**Set task:**
Swap every "How do I perform" in the rows below for "How can I carry out" and reproduce the rows with nothing else altered.
* Begin Records supplied *
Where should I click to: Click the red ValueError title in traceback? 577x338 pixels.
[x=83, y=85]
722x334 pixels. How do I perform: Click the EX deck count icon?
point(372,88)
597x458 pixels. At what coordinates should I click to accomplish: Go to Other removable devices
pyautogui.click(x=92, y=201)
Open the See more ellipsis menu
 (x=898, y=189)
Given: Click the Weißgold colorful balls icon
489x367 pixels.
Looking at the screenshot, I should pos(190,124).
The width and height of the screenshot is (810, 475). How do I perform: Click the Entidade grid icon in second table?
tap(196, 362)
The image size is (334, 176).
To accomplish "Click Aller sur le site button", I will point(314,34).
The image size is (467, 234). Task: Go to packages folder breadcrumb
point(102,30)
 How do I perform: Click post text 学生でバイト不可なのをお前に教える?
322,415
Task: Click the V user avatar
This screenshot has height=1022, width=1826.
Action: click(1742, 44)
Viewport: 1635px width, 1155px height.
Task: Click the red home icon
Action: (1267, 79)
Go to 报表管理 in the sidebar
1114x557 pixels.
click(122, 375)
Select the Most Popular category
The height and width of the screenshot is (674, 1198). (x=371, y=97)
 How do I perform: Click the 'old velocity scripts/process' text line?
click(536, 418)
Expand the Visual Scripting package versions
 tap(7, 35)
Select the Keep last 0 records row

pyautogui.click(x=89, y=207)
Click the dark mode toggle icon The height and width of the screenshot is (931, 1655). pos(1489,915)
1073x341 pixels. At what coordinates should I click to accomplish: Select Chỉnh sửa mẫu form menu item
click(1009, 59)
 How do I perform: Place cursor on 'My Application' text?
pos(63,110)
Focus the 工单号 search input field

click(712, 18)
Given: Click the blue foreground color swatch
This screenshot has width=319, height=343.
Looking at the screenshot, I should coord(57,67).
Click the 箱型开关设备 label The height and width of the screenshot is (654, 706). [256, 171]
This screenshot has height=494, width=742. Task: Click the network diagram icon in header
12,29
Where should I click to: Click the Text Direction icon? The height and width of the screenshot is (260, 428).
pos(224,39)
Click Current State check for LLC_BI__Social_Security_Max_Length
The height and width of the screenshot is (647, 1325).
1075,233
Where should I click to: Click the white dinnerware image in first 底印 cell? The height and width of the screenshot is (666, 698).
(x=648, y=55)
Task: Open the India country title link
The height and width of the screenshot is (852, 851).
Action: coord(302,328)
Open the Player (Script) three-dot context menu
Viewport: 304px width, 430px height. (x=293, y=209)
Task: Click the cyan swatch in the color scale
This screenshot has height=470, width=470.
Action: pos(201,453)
* End Records supplied *
**Result for this task:**
Where should I click to: Click the red ValueError title in traceback? 577x338 pixels.
[x=83, y=85]
722x334 pixels. How can I carry out: Click the EX deck count icon?
point(372,88)
597x458 pixels. At what coordinates should I click to accomplish: Go to Other removable devices
pyautogui.click(x=92, y=201)
Open the See more ellipsis menu
 (x=898, y=189)
Given: Click the Weißgold colorful balls icon
489x367 pixels.
Looking at the screenshot, I should pos(190,124).
The width and height of the screenshot is (810, 475). How can I carry out: Click the Entidade grid icon in second table?
tap(196, 362)
The image size is (334, 176).
To accomplish "Click Aller sur le site button", I will point(314,34).
The image size is (467, 234). Task: Go to packages folder breadcrumb
point(102,30)
 How can I carry out: Click post text 学生でバイト不可なのをお前に教える?
322,415
Task: Click the V user avatar
This screenshot has height=1022, width=1826.
Action: click(1742, 44)
Viewport: 1635px width, 1155px height.
Task: Click the red home icon
Action: (1267, 79)
Go to 报表管理 in the sidebar
1114x557 pixels.
click(122, 375)
Select the Most Popular category
The height and width of the screenshot is (674, 1198). (x=371, y=97)
 How can I carry out: Click the 'old velocity scripts/process' text line?
click(536, 418)
Expand the Visual Scripting package versions
 tap(7, 35)
Select the Keep last 0 records row

pyautogui.click(x=89, y=207)
Click the dark mode toggle icon The height and width of the screenshot is (931, 1655). pos(1489,915)
1073x341 pixels. At what coordinates should I click to accomplish: Select Chỉnh sửa mẫu form menu item
click(1009, 59)
 How can I carry out: Place cursor on 'My Application' text?
pos(63,110)
Focus the 工单号 search input field

click(712, 18)
Given: Click the blue foreground color swatch
This screenshot has width=319, height=343.
Looking at the screenshot, I should coord(57,67).
Click the 箱型开关设备 label The height and width of the screenshot is (654, 706). [256, 171]
This screenshot has height=494, width=742. Task: Click the network diagram icon in header
12,29
Where should I click to: Click the Text Direction icon? The height and width of the screenshot is (260, 428).
pos(224,39)
Click Current State check for LLC_BI__Social_Security_Max_Length
The height and width of the screenshot is (647, 1325).
1075,233
Where should I click to: Click the white dinnerware image in first 底印 cell? The height and width of the screenshot is (666, 698).
(x=648, y=55)
Task: Open the India country title link
The height and width of the screenshot is (852, 851).
Action: coord(302,328)
Open the Player (Script) three-dot context menu
Viewport: 304px width, 430px height. (x=293, y=209)
Task: Click the cyan swatch in the color scale
This screenshot has height=470, width=470.
Action: pos(201,453)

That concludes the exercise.